|Locusts killed by the biocontrol fungus Metarhizium|
Sunday, March 25, 2018
This article was first posted on Forbes on 3/15
Biological crop protection products are an important set of options in the agricultural "tool box." Last week I had the opportunity to attend meetings held in California and get an update on that industry - one I have been following since the 1990s when I worked for Mycogen, one of the earliest companies in this field. The big take-aways from these meetings were:
1) this continues to be a rapidly growing sector,
2) the best fit for these products tends to be in integrated programs with synthetic chemical options, and
3) that the lack of international harmonization of regulations is problematic for even these "soft" products.

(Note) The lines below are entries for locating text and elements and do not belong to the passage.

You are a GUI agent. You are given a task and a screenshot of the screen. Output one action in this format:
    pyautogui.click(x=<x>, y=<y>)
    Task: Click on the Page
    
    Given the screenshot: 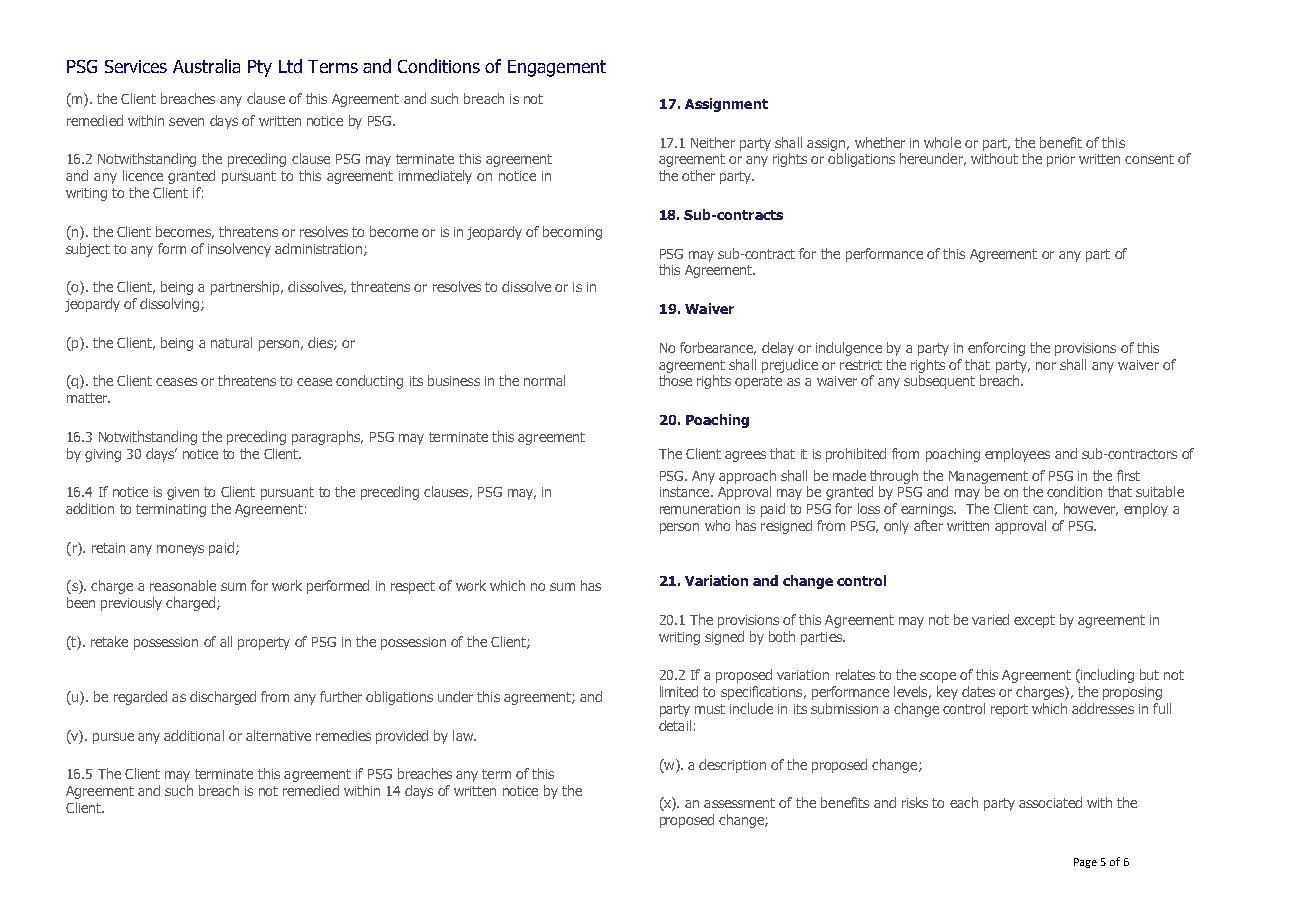 What is the action you would take?
    pyautogui.click(x=1085, y=863)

The meetings were the Biological Products Industry Association Spring Meeting and the International Symposium and the Biocontrols USA West Conference. Biologicals are crop products based on naturally occurring chemicals and/or live organisms, and thus they tend to get a positive reception from most who hear about them. They tend to be low in toxicity and generally “soft” when it comes to environmental impact. They have been a rapidly growing segment of the crop protection market for some time, expanding their sales at a compound annual growth rate of around 17%, but biologicals still represent only around 5% of the global market for products used in the growing of crops.
This kind of product is attractive in the sense that development timelines tend to be shorter than for synthetic chemicals and the development costs are much lower. These lower barriers to entry have encouraged nearly 500 companies to participate in that 5% of the market.